Data excerpts: Begin
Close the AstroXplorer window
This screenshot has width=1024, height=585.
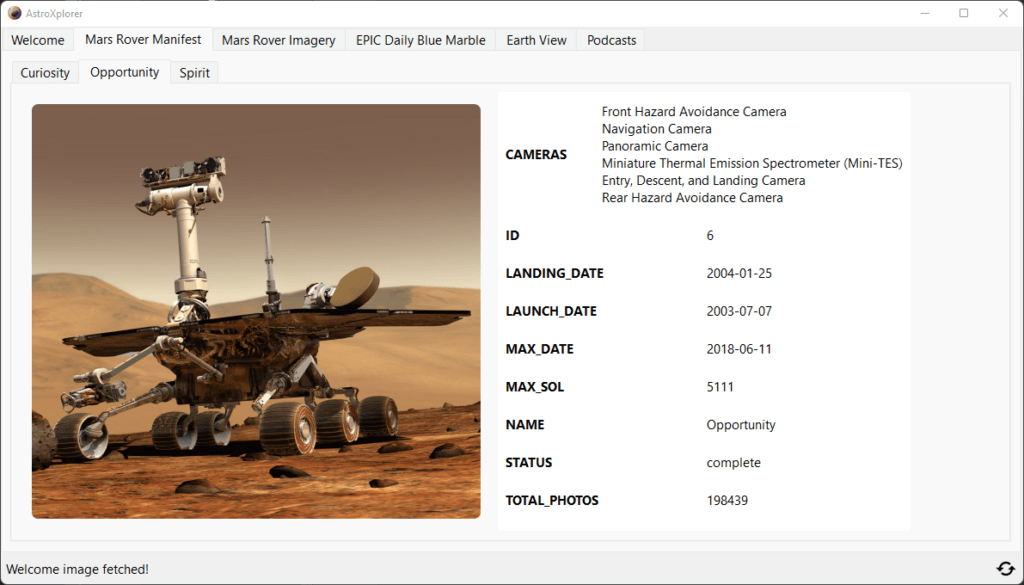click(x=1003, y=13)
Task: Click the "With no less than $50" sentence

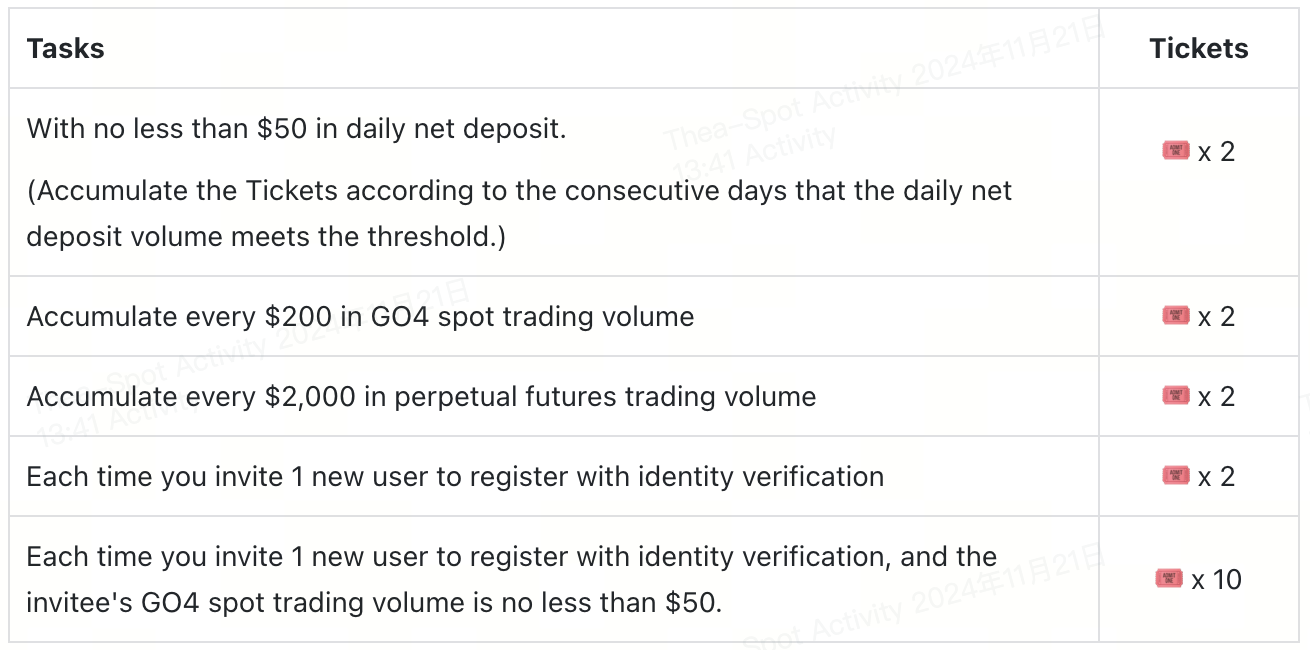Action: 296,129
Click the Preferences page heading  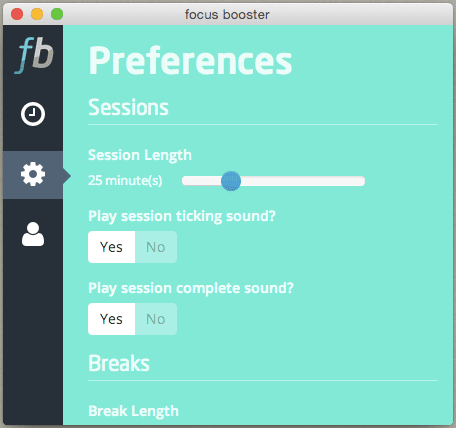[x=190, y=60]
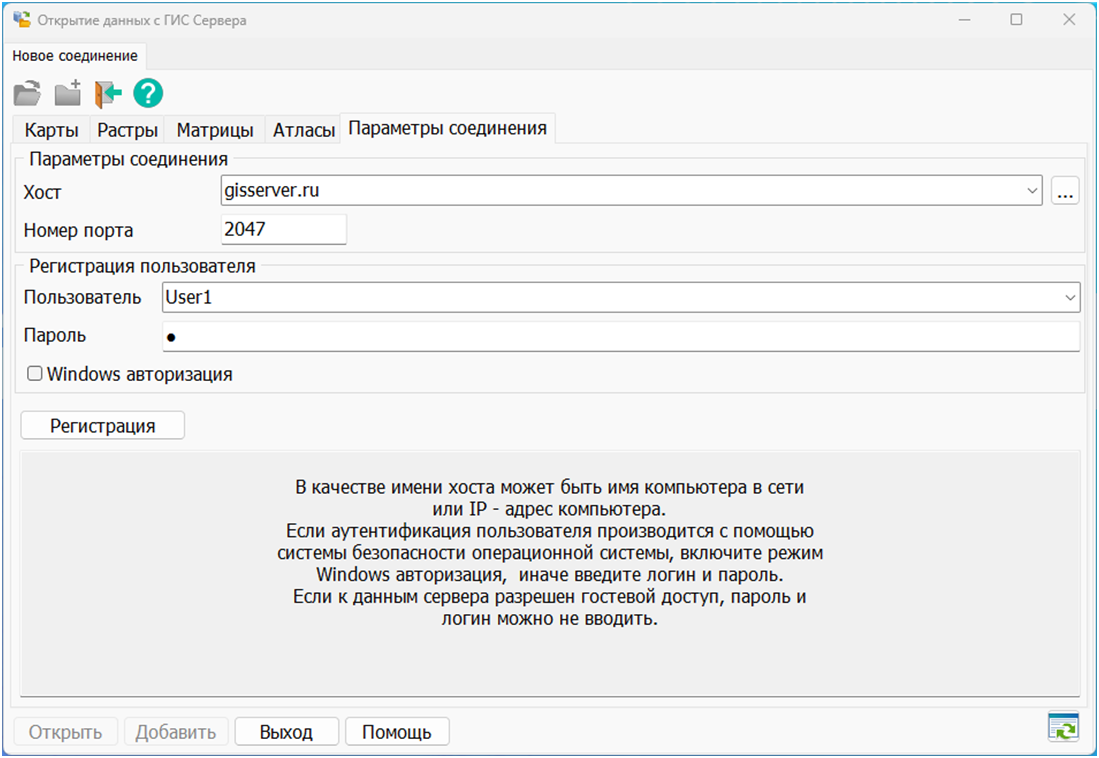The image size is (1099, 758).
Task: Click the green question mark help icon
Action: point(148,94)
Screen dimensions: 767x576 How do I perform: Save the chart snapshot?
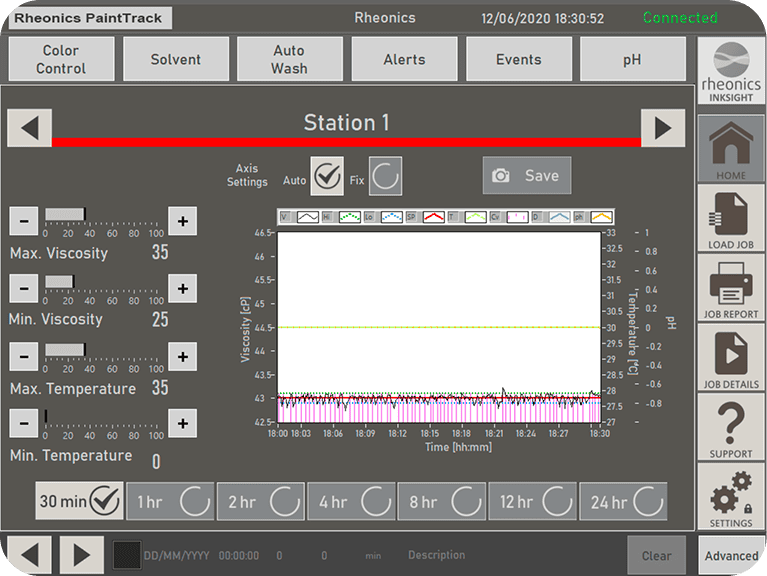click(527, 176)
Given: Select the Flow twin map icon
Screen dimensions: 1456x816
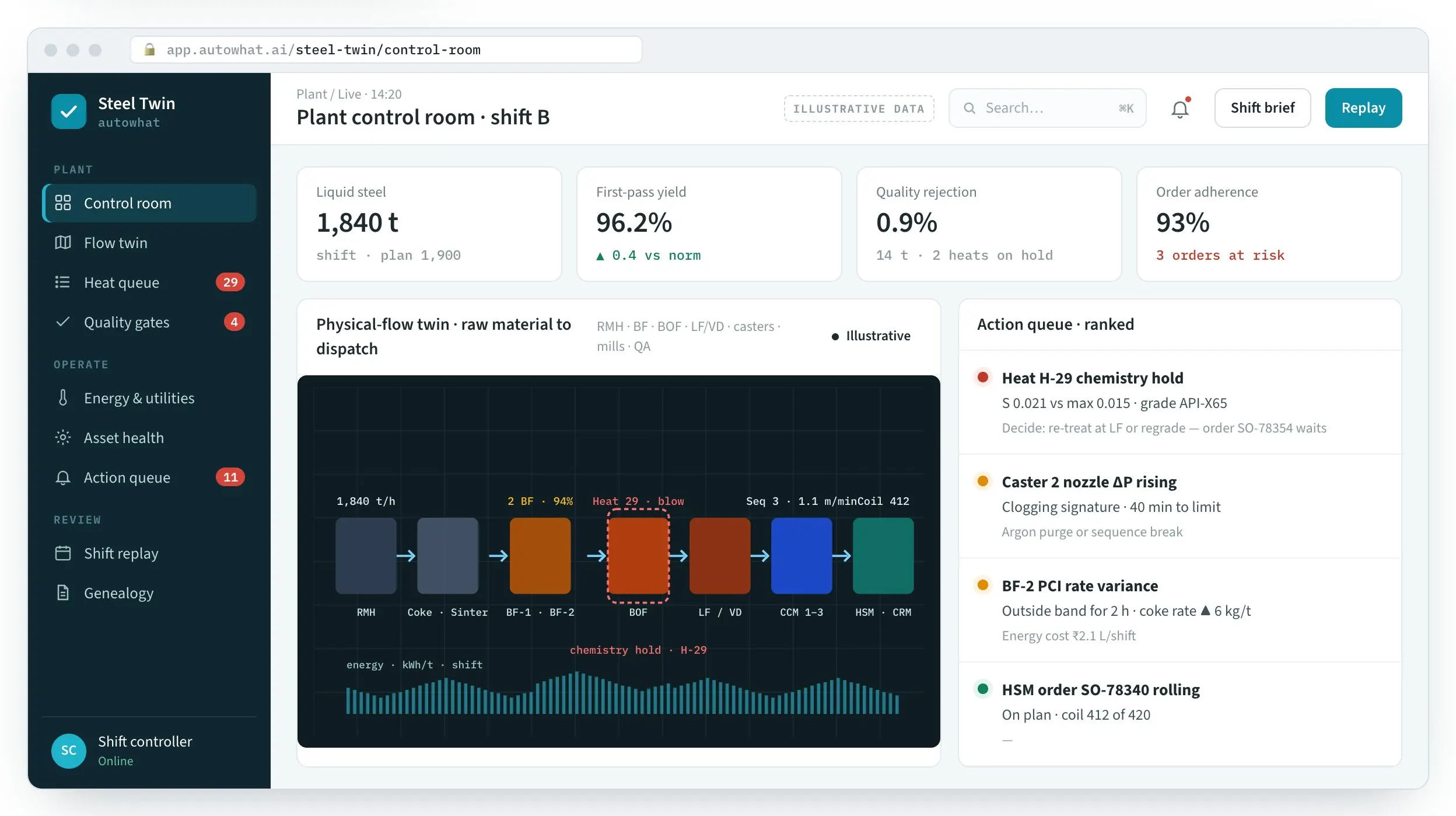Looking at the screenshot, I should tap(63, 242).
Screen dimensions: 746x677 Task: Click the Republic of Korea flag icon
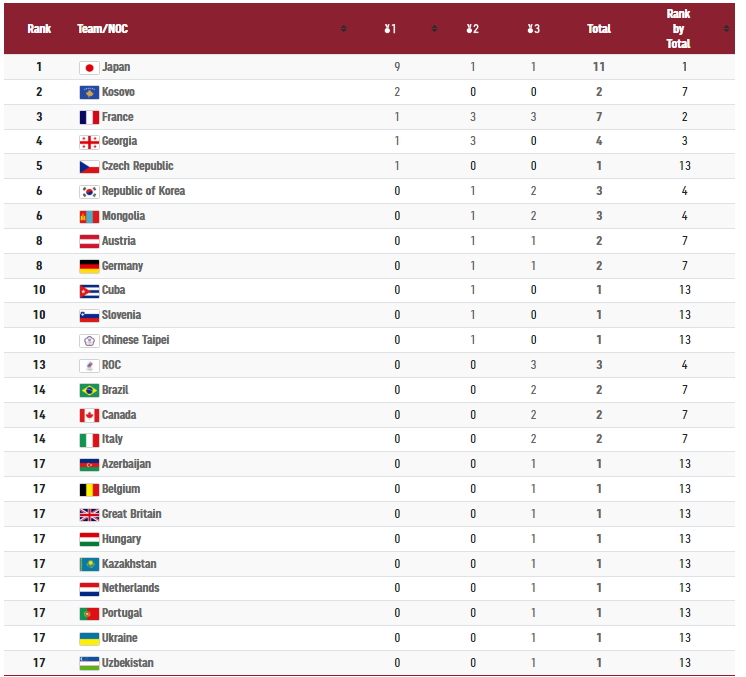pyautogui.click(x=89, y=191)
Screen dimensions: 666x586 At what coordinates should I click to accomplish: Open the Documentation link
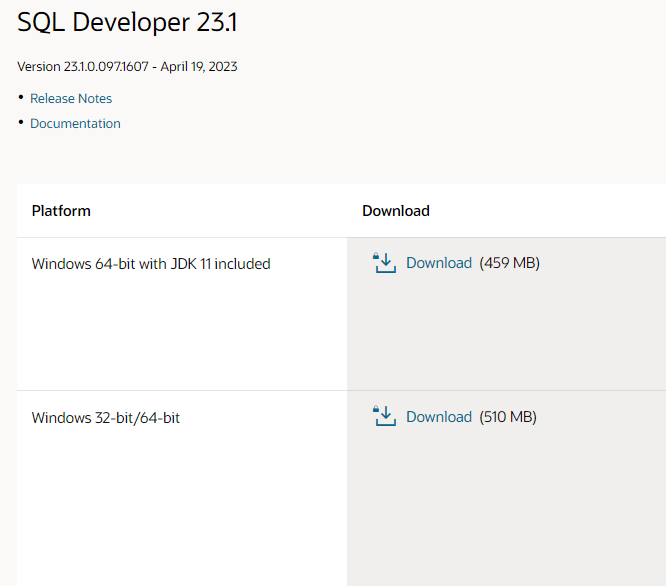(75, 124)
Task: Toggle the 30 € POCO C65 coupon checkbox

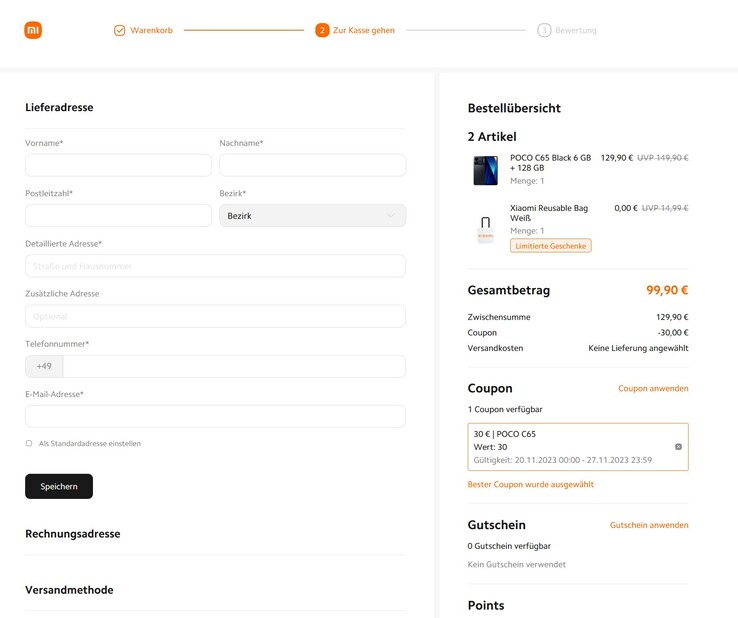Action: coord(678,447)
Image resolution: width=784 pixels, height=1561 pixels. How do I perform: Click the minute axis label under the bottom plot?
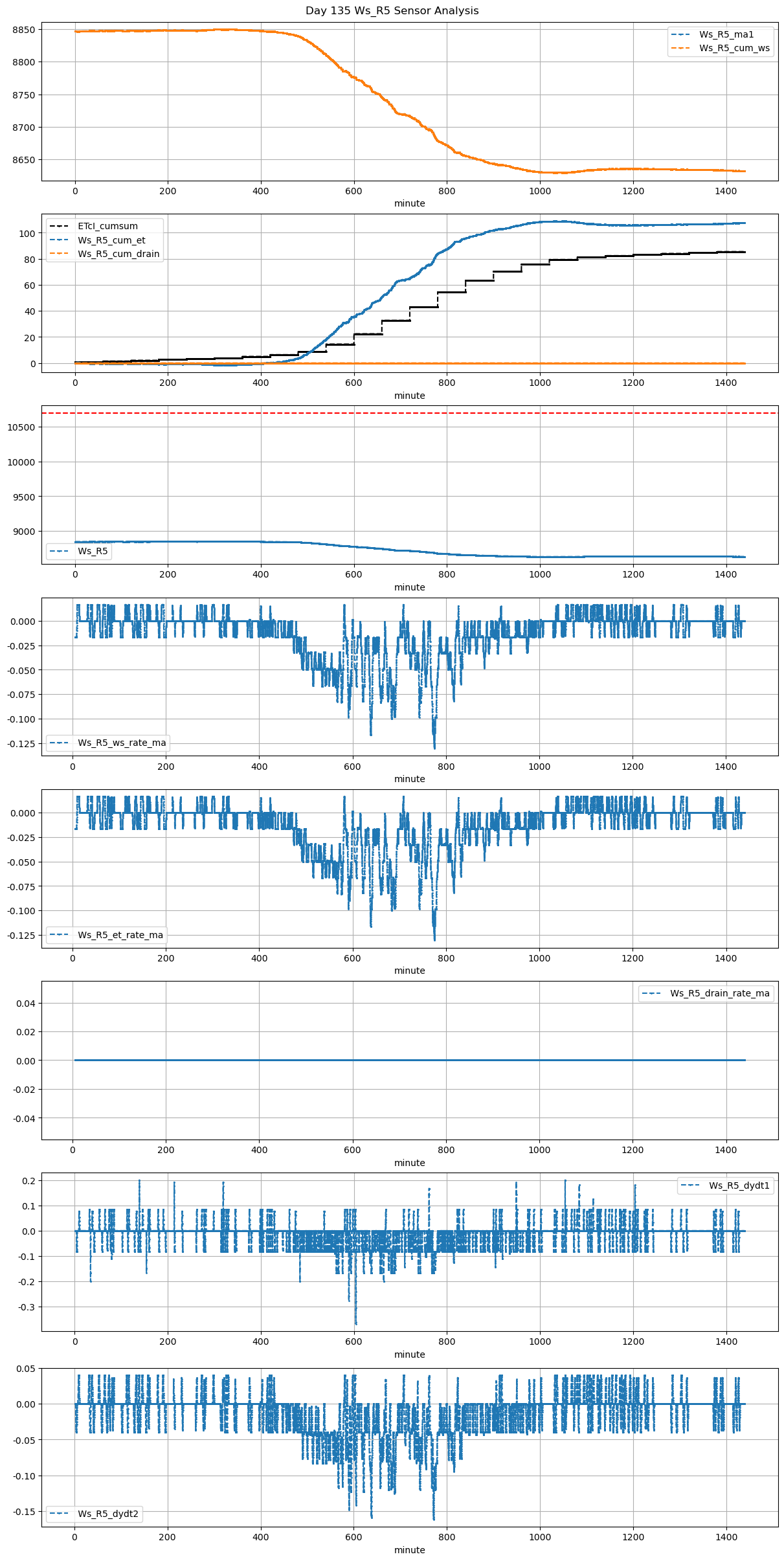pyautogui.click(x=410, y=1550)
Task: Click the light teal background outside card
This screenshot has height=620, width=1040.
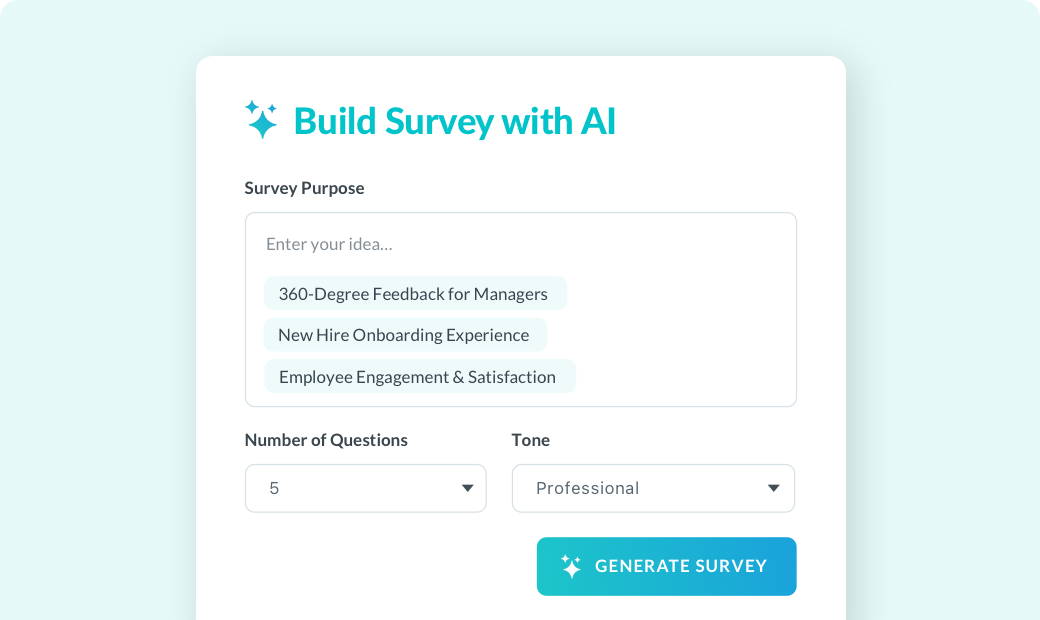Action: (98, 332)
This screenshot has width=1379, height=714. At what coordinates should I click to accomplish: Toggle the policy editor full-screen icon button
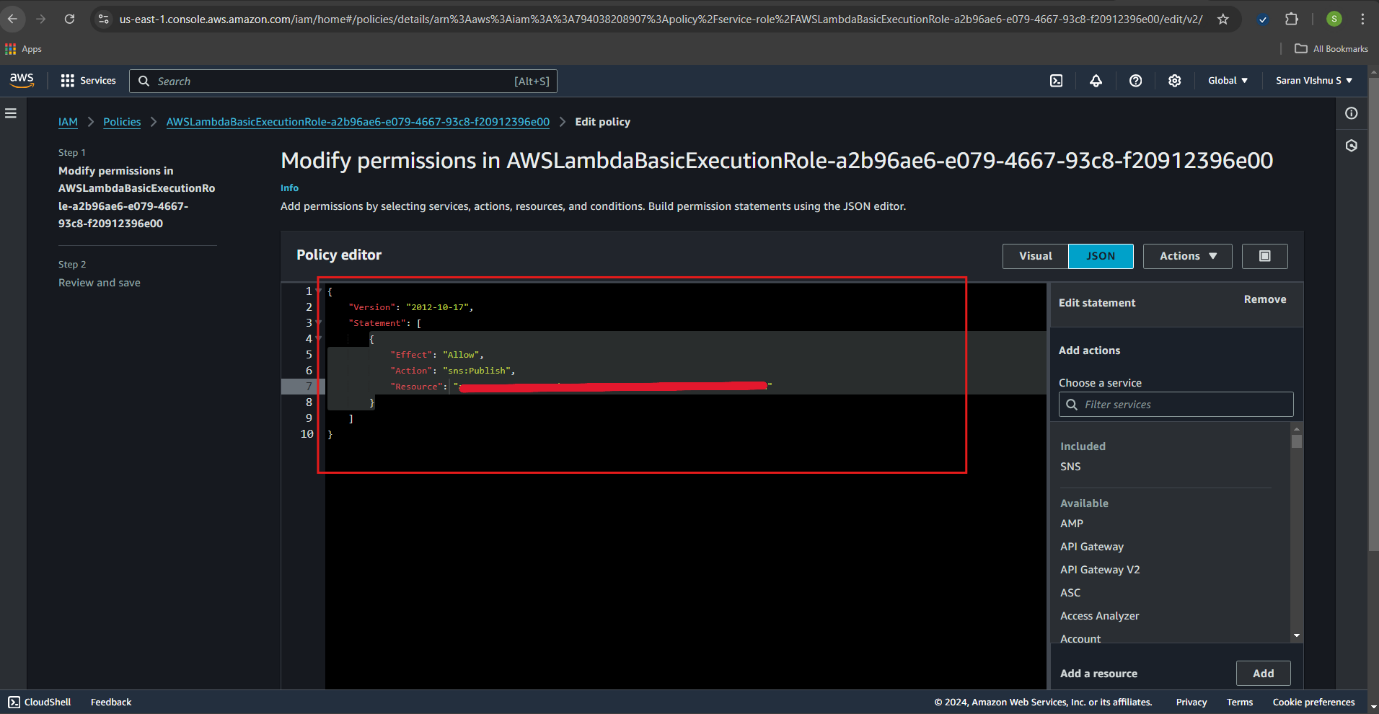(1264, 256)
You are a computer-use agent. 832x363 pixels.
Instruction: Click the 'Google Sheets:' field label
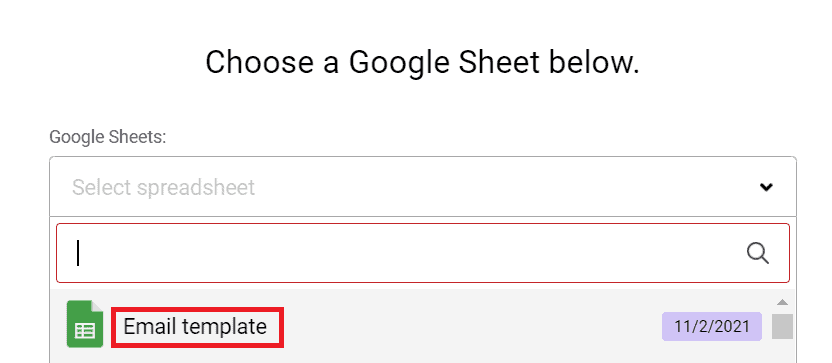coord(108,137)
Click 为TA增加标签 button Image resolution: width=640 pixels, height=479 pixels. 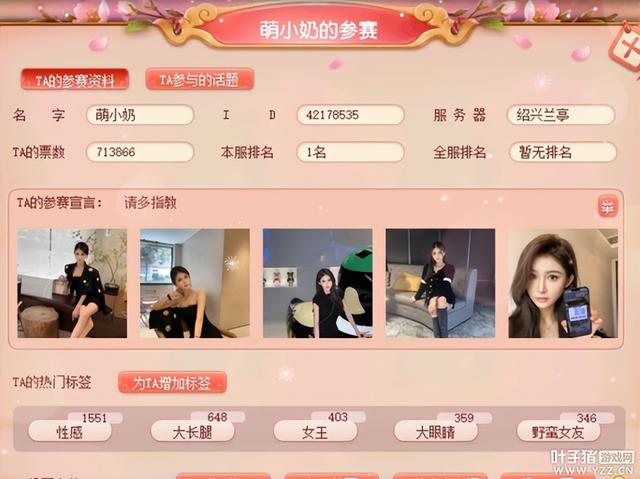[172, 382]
Data excerpts: End
▶ **What is being asked**
Reproduce the lines above beginning at the line that contains "This screenshot has height=620, width=1040." and ending at the line that contains "You are a computer-use agent. 832x363 pixels.". No pictures.

▶ **Answer box**
This screenshot has height=620, width=1040.
Action: (98, 332)
This screenshot has width=1379, height=714. At what coordinates should I click to accomplish: Toggle the policy editor full-screen icon button
(1264, 256)
You are a computer-use agent. 832x363 pixels.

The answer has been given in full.